By default, variables are imputed in order from the most observed to
the least observed.

**nomonotone**, a rarely used option, specifies not to use monotone
imputation and to proceed with chained iterations even when
imputation variables follow a monotone-missing pattern. **mi impute**
**chained** checks whether imputation variables have a monotone
missing-data pattern and, if they do, imputes them using the monotone
method (without iteration). If **nomonotone** is used, **mi impute chained**
imputes variables iteratively even if variables are monotone-missing.

**nomonotonechk** specifies not to check whether imputation variables follow
a monotone-missing pattern. By default, **mi impute chained** checks
whether imputation variables have a monotone missing-data pattern
and, if they do, imputes them using the monotone method (without
iteration). If **nomonotonechk** is used, **mi impute chained** does not
check the missing-data pattern and imputes variables iteratively even
if variables are monotone-missing. Once imputation variables are
established to have an arbitrary missing-data pattern, this option
may be used to avoid potentially time-consuming checks; the
monotonicity check may be time consuming when a large number of
variables is being imputed.

The following option is available with **mi impute** but is not shown in the
dialog box:

**noupdate**; see **[MI] noupdate option**.

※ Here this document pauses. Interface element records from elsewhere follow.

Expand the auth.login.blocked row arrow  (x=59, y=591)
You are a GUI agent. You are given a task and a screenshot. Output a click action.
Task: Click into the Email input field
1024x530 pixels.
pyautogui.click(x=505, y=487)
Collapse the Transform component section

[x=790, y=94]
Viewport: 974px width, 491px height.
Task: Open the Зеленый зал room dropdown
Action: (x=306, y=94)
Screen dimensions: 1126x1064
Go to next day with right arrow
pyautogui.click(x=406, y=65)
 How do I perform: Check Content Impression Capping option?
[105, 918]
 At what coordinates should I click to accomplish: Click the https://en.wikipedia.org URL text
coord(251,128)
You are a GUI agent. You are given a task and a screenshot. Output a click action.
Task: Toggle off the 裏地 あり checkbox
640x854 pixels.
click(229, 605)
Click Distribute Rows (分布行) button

__Examples: Default prediction equations__

Setup
**. webuse mheart8s0**

Describe **mi** data
**. mi describe**

Examine missing-data patterns
**. mi misstable pattern**

Impute **bmi** and **age** using linear regression
**. mi impute chained (regress) bmi age = attack smokes hsgrad female,**
**add(10)**

Impute **bmi** using predictive mean matching and **age** using linear regression
**. mi impute chained (pmm, knn(5)) bmi (regress) age = attack smokes**
**hsgrad female, replace**

__Examples: Custom prediction equations__

Setup
**. webuse mheart8s0, clear**

Impute **bmi** using predictive mean matching and **age** using linear
regression; omit **hsgrad** from the prediction equation for **bmi**
**. mi impute chained ///**
**(pmm, knn(5) omit(hsgrad)) bmi ///**
**(regress) age = attack smokes hsgrad female, add(10)**

In the above, impute **age** using predictive mean matching and include age
squared to the prediction equation for **bmi**
**. mi impute chained ///**
**(pmm, knn(5) omit(hsgrad) include((age^2))) bmi ///**
**(pmm, knn(5)) age = attack smokes hsgrad female, replace**

__Examples: Imputing on subsamples__

In the previous example, impute **bmi** and **age** separately for males and
females; display dots as imputations are performed
**. mi impute chained ///**
**(pmm, knn(5) omit(hsgrad) include((age^2))) bmi ///**
**(pmm, knn(5)) age = attack smokes hsgrad, replace by(female) dots**

__Examples: Conditional imputation__

Setup
**. webuse mheart10s0, clear**

Describe **mi** data
**. mi describe**

Impute **bmi** and **age** using predictive mean matching, and **smokes** and **hightar**
using logistic regression; impute **hightar** using only observations for
which **smokes==1**
**. mi impute chained ///**
**(pmm, knn(5)) bmi ///**
**(pmm, knn(5)) age ///**
**(logit, cond(if smokes==1) omit(i.smokes)) hightar ///**
**(logit) smokes = attack hsgrad female, add(10)**

__Stored results__

**mi impute chained** stores the following in **r()**:

Scalars
**r(M)** total number of imputations
**r(M_add)** number of added imputations
**r(M_update)** number of updated imputations
**r(k_ivars)** number of imputed variables
**r(burnin)** number of burn-in iterations
**r(N_g)** number of imputed groups (**1** if **by()** is not
specified)

Macros
**r(method)** name of imputation method (**chained**)
**r(ivars)** names of imputation variables
**r(uvmethods)** names of univariate imputation methods
**r(init)** type of initialization
**r(rngstate)** random-number state used
**r(by)** names of variables specified within **by()**

Matrices
**r(N)** number of observations in imputation sample in
each group (per variable)
**r(N_complete)** number of complete observations in imputation
sample in each group (per variable)
**r(N_incomplete)** number of incomplete observations in
imputation sample in each group (per
variable)
**r(N_imputed)** number of imputed observations in imputation
sample in each group (per variable)